Problem to work on:
Using the entries below, copy exactly each line from the line with "800 × 533 (330, 969)" up to and including the line with "Back to home (161, 363)", with every picture left out.

Extracted entries Block Start

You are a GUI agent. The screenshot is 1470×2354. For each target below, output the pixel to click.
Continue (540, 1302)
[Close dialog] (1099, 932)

Extracted entries Block End
Extracted entries Block Start

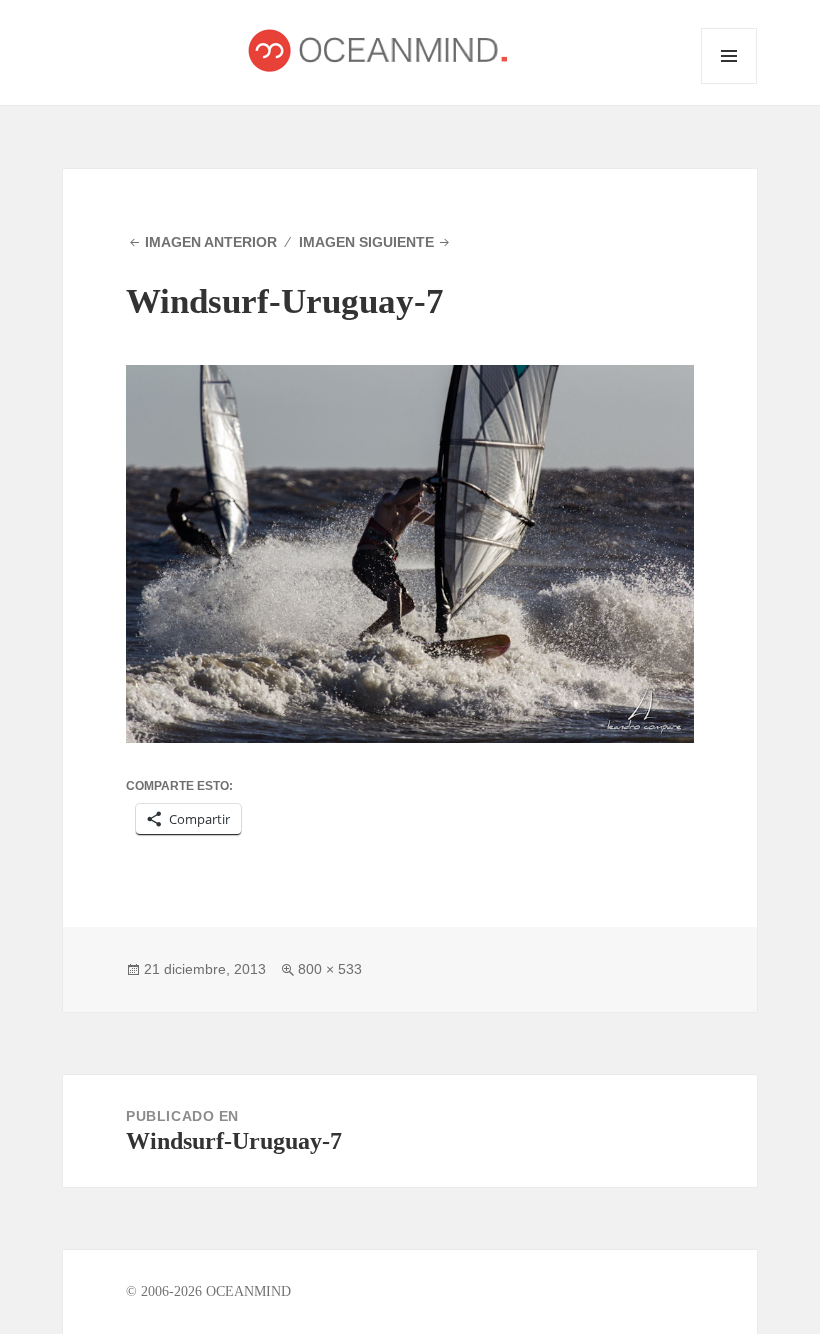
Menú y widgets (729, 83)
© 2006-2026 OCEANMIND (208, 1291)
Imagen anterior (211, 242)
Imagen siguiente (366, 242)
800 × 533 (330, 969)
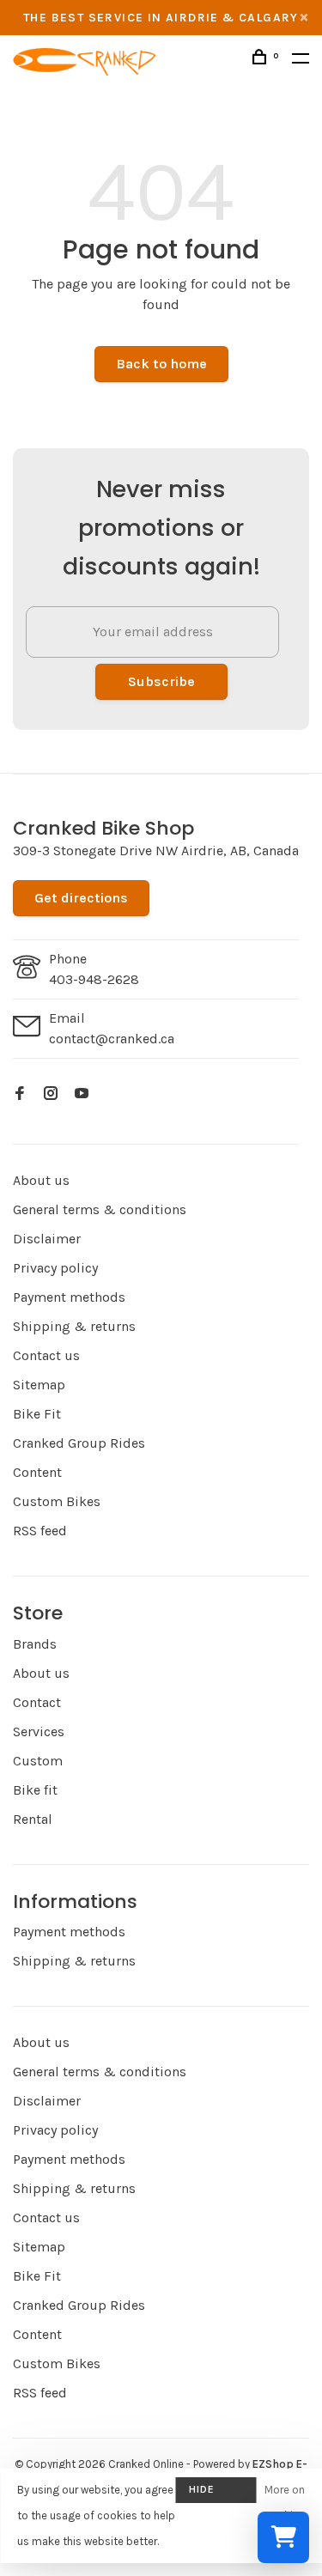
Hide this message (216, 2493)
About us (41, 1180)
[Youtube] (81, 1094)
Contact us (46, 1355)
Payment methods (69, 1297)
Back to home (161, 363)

Extracted entries Block End

Task output:
800 × 533 (330, 969)
Hide this message (216, 2493)
About us (41, 1180)
[Youtube] (81, 1094)
Contact us (46, 1355)
Payment methods (69, 1297)
Back to home (161, 363)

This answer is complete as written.